Labour’s new leader has handed a top job to one of his rivals in the contest, as he unveiled a radically different shadow cabinet.

Sir Keir Starmer appointed Lisa Nandy shadow foreign secretary, a rocketing rise from the Wigan MP’s previous role as a backbencher.

He also gave the senior role of chair of the party to Angela Rayner – his deputy who was also elected on Saturday.

Anneliese Dodds, one of Labour’s current Treasury team and a former MEP, will take over from John McDonnell as shadow chancellor.

Other key roles were also handed out to Nick Thomas-Symonds, who steps up from a shadow home office minister to be Priti Patel’s direct opposite number and replaces Diane Abbott.

Rachel Reeves, who was widely tipped for a promotion after her work chairing the business select committee, is set to spar with Michael Gove as the shadow chancellor of the Duchy of Lancaster.

The only person to keep their job so far is Jon Ashworth as shadow health secretary.

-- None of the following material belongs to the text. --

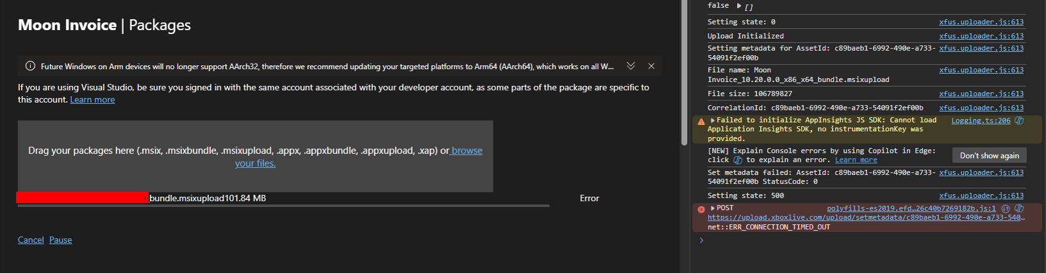
Task: Dismiss the Windows on Arm notification banner
Action: pos(651,66)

In a significant step, Sir Keir has confirmed they will all sit on a shadow coronavirus committee known as “shadow C-19”, to mirror the government’s emergency response one to tackle the crisis.

Emily Thornberry, who was shadow foreign secretary and failed to secure a place in the final Labour leadership ballot, is expected to stay in the shadow cabinet but in a different role.

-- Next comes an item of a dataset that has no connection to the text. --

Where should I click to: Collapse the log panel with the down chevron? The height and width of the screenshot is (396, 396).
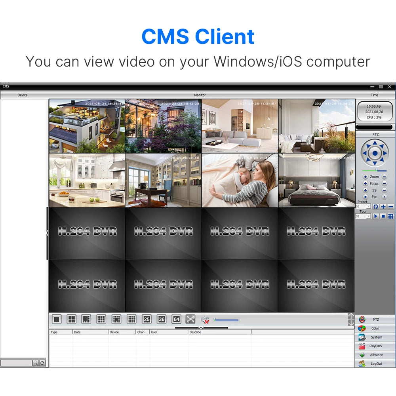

More junior roles are expected to be announced on Monday.

Some of the names revealed so far will not be familiar to the public, as it has been reported the new Labour leader wanted to show markedly how much of a break he is making from the past five years.

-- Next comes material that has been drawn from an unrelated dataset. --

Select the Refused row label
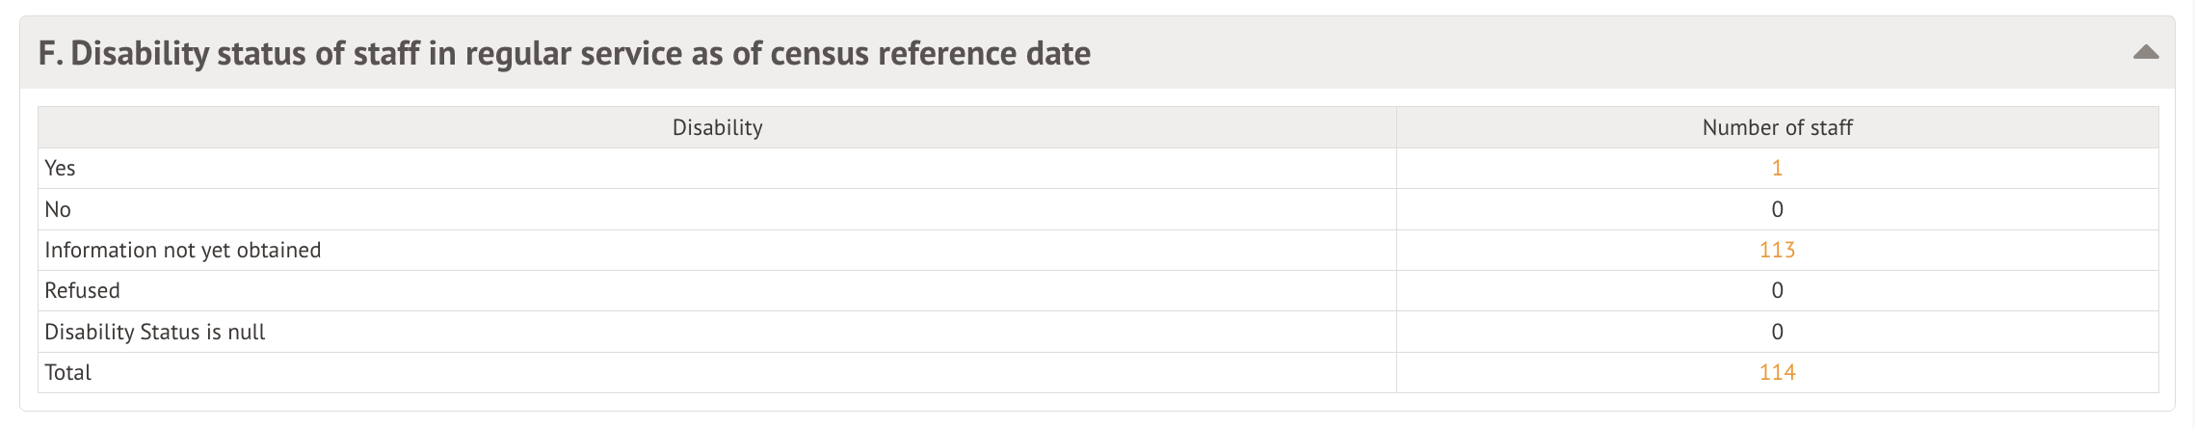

Shadow international trade secretary Barry Gardiner revealed he was sacked from the shadow cabinet – leaving his brief still open during an important time in talks with the EU.

Rebecca Long-Bailey, who came second in the Labour leadership race and served as shadow business secretary, has not been given a role yet.

Sir Keir won the Labour leadership after a three-month election with more than half of all members’ votes – 56.2%.

In his first interview with Sky News since winning the top job, he vowed to put an “unrelenting” focus on winning the next election.

In a snub to Mr Corbyn, he promised to be different by “demonstrating what an effective opposition looks”.

But he pledged not to score political points over Prime Minister Boris Johnson during the coronavirus crisis.

“What’s important is we support the government where that’s the right thing to do but ask the difficult questions,” he said on Sunday morning.

“I think the government was in a mess over testing last week. They’ve not set a target and our job is to support them in getting to that target.

“But in pointing out mistakes and errors, we hope those mistakes and errors can be put right.”